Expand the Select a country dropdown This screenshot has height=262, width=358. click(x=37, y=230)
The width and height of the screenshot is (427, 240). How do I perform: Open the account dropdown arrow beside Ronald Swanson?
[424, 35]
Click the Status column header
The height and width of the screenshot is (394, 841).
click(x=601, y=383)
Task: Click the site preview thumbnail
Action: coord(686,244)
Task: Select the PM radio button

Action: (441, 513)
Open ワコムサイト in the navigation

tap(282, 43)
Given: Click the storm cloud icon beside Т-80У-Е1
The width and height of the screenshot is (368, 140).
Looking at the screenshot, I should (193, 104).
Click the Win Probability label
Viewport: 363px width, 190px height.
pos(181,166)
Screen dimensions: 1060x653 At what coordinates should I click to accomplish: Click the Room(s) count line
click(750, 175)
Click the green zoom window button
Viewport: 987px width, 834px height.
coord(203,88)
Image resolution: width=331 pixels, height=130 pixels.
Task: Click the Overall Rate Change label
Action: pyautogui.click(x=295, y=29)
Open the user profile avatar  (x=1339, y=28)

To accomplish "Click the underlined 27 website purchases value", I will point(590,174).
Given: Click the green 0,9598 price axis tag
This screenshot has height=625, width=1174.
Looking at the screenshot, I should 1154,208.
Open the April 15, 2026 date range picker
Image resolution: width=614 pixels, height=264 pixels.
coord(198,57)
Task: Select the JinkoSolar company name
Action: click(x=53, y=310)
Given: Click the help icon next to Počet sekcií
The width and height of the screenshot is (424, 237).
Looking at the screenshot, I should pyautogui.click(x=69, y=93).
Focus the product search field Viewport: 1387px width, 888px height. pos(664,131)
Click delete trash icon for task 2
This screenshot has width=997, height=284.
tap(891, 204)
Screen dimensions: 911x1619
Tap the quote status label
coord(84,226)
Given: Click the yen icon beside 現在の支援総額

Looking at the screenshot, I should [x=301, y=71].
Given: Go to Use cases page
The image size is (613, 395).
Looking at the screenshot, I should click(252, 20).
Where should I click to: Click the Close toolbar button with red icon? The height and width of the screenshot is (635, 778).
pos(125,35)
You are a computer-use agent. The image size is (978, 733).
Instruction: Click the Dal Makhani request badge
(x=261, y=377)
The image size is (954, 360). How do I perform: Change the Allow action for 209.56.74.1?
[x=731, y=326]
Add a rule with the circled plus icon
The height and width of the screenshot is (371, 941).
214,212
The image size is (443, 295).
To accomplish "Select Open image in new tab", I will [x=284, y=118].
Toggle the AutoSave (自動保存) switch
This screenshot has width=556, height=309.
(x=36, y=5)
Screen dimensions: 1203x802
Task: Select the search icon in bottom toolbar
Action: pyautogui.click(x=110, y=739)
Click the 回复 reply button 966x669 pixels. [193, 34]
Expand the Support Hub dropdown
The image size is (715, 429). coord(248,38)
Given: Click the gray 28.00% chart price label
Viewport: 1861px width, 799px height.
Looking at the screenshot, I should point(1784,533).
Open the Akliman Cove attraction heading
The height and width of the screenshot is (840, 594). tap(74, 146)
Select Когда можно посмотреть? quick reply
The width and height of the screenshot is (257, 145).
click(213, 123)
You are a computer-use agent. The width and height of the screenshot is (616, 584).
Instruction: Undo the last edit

________________________

◆ Your objective: From the records above, extract everything verbatim.

◆ Written answer:
Expand the Select a country dropdown This screenshot has height=262, width=358. click(x=37, y=230)
The width and height of the screenshot is (427, 240). How do I perform: Open the account dropdown arrow beside Ronald Swanson?
[424, 35]
Click the Status column header
The height and width of the screenshot is (394, 841).
click(x=601, y=383)
Task: Click the site preview thumbnail
Action: coord(686,244)
Task: Select the PM radio button

Action: (441, 513)
Open ワコムサイト in the navigation

tap(282, 43)
Given: Click the storm cloud icon beside Т-80У-Е1
The width and height of the screenshot is (368, 140).
Looking at the screenshot, I should (193, 104).
Click the Win Probability label
Viewport: 363px width, 190px height.
pos(181,166)
Screen dimensions: 1060x653 At what coordinates should I click to accomplish: Click the Room(s) count line
click(750, 175)
Click the green zoom window button
Viewport: 987px width, 834px height.
coord(203,88)
Image resolution: width=331 pixels, height=130 pixels.
Task: Click the Overall Rate Change label
Action: pyautogui.click(x=295, y=29)
Open the user profile avatar  (x=1339, y=28)

To accomplish "Click the underlined 27 website purchases value", I will point(590,174).
Given: Click the green 0,9598 price axis tag
This screenshot has height=625, width=1174.
Looking at the screenshot, I should 1154,208.
Open the April 15, 2026 date range picker
Image resolution: width=614 pixels, height=264 pixels.
coord(198,57)
Task: Select the JinkoSolar company name
Action: click(x=53, y=310)
Given: Click the help icon next to Počet sekcií
The width and height of the screenshot is (424, 237).
Looking at the screenshot, I should pyautogui.click(x=69, y=93).
Focus the product search field Viewport: 1387px width, 888px height. pos(664,131)
Click delete trash icon for task 2
This screenshot has width=997, height=284.
tap(891, 204)
Screen dimensions: 911x1619
Tap the quote status label
coord(84,226)
Given: Click the yen icon beside 現在の支援総額

Looking at the screenshot, I should [x=301, y=71].
Given: Go to Use cases page
The image size is (613, 395).
Looking at the screenshot, I should click(252, 20).
Where should I click to: Click the Close toolbar button with red icon? The height and width of the screenshot is (635, 778).
pos(125,35)
You are a computer-use agent. The image size is (978, 733).
Instruction: Click the Dal Makhani request badge
(x=261, y=377)
The image size is (954, 360). How do I perform: Change the Allow action for 209.56.74.1?
[x=731, y=326]
Add a rule with the circled plus icon
The height and width of the screenshot is (371, 941).
214,212
The image size is (443, 295).
To accomplish "Select Open image in new tab", I will [x=284, y=118].
Toggle the AutoSave (自動保存) switch
This screenshot has width=556, height=309.
(x=36, y=5)
Screen dimensions: 1203x802
Task: Select the search icon in bottom toolbar
Action: pyautogui.click(x=110, y=739)
Click the 回复 reply button 966x669 pixels. [193, 34]
Expand the Support Hub dropdown
The image size is (715, 429). coord(248,38)
Given: Click the gray 28.00% chart price label
Viewport: 1861px width, 799px height.
Looking at the screenshot, I should point(1784,533).
Open the Akliman Cove attraction heading
The height and width of the screenshot is (840, 594). tap(74, 146)
Select Когда можно посмотреть? quick reply
The width and height of the screenshot is (257, 145).
click(213, 123)
You are a computer-use agent. The width and height of the screenshot is (616, 584).
Instruction: Undo the last edit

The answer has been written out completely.